* **INSTRUCTIONS TO FOLLOW**:
An answer that reproduces all the entries exactly is what is needed.

(Stored records)
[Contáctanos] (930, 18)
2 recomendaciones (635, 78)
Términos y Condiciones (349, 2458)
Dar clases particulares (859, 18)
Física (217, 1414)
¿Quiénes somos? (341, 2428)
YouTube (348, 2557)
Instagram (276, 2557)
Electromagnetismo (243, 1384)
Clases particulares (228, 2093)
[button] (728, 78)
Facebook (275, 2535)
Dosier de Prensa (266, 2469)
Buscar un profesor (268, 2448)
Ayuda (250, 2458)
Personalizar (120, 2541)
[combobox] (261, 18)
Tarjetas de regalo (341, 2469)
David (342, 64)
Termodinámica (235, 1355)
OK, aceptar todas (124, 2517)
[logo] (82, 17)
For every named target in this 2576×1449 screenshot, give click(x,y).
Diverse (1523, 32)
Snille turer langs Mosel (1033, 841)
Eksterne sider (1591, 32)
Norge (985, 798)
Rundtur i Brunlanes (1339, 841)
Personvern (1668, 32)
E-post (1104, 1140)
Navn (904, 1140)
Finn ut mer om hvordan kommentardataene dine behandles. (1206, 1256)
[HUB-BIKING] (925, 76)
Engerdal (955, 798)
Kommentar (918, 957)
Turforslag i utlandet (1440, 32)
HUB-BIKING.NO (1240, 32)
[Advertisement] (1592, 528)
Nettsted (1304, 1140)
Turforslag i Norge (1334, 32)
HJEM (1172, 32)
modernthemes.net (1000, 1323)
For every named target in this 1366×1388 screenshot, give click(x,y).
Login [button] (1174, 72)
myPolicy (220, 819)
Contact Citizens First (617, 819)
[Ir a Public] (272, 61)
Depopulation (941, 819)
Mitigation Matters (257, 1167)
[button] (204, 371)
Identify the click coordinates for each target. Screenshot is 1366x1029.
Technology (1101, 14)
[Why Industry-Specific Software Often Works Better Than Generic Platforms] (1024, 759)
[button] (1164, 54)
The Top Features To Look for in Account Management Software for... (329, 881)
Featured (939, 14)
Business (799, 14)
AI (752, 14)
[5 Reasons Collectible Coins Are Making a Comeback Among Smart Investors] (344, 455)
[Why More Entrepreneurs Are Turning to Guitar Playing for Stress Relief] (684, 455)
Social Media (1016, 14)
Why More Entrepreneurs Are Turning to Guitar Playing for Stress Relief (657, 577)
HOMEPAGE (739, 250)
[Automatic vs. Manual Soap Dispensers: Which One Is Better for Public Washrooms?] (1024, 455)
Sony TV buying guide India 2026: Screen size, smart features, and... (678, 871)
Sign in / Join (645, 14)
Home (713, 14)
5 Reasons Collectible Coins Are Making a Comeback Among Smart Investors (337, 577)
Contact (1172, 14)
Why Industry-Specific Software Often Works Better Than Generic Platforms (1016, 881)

* **RESPONSE TO THIS EXERCISE**:
[Contáctanos] (930, 18)
2 recomendaciones (635, 78)
Términos y Condiciones (349, 2458)
Dar clases particulares (859, 18)
Física (217, 1414)
¿Quiénes somos? (341, 2428)
YouTube (348, 2557)
Instagram (276, 2557)
Electromagnetismo (243, 1384)
Clases particulares (228, 2093)
[button] (728, 78)
Facebook (275, 2535)
Dosier de Prensa (266, 2469)
Buscar un profesor (268, 2448)
Ayuda (250, 2458)
Personalizar (120, 2541)
[combobox] (261, 18)
Tarjetas de regalo (341, 2469)
David (342, 64)
Termodinámica (235, 1355)
OK, aceptar todas (124, 2517)
[logo] (82, 17)
For every named target in this 2576×1449 screenshot, give click(x,y).
Diverse (1523, 32)
Snille turer langs Mosel (1033, 841)
Eksterne sider (1591, 32)
Norge (985, 798)
Rundtur i Brunlanes (1339, 841)
Personvern (1668, 32)
E-post (1104, 1140)
Navn (904, 1140)
Finn ut mer om hvordan kommentardataene dine behandles. (1206, 1256)
[HUB-BIKING] (925, 76)
Engerdal (955, 798)
Kommentar (918, 957)
Turforslag i utlandet (1440, 32)
HUB-BIKING.NO (1240, 32)
[Advertisement] (1592, 528)
Nettsted (1304, 1140)
Turforslag i Norge (1334, 32)
HJEM (1172, 32)
modernthemes.net (1000, 1323)
For every named target in this 1366×1388 screenshot, give click(x,y).
Login [button] (1174, 72)
myPolicy (220, 819)
Contact Citizens First (617, 819)
[Ir a Public] (272, 61)
Depopulation (941, 819)
Mitigation Matters (257, 1167)
[button] (204, 371)
Identify the click coordinates for each target. Screenshot is 1366x1029.
Technology (1101, 14)
[Why Industry-Specific Software Often Works Better Than Generic Platforms] (1024, 759)
[button] (1164, 54)
The Top Features To Look for in Account Management Software for... (329, 881)
Featured (939, 14)
Business (799, 14)
AI (752, 14)
[5 Reasons Collectible Coins Are Making a Comeback Among Smart Investors] (344, 455)
[Why More Entrepreneurs Are Turning to Guitar Playing for Stress Relief] (684, 455)
Social Media (1016, 14)
Why More Entrepreneurs Are Turning to Guitar Playing for Stress Relief (657, 577)
HOMEPAGE (739, 250)
[Automatic vs. Manual Soap Dispensers: Which One Is Better for Public Washrooms?] (1024, 455)
Sony TV buying guide India 2026: Screen size, smart features, and... (678, 871)
Sign in / Join (645, 14)
Home (713, 14)
5 Reasons Collectible Coins Are Making a Comeback Among Smart Investors (337, 577)
Contact (1172, 14)
Why Industry-Specific Software Often Works Better Than Generic Platforms (1016, 881)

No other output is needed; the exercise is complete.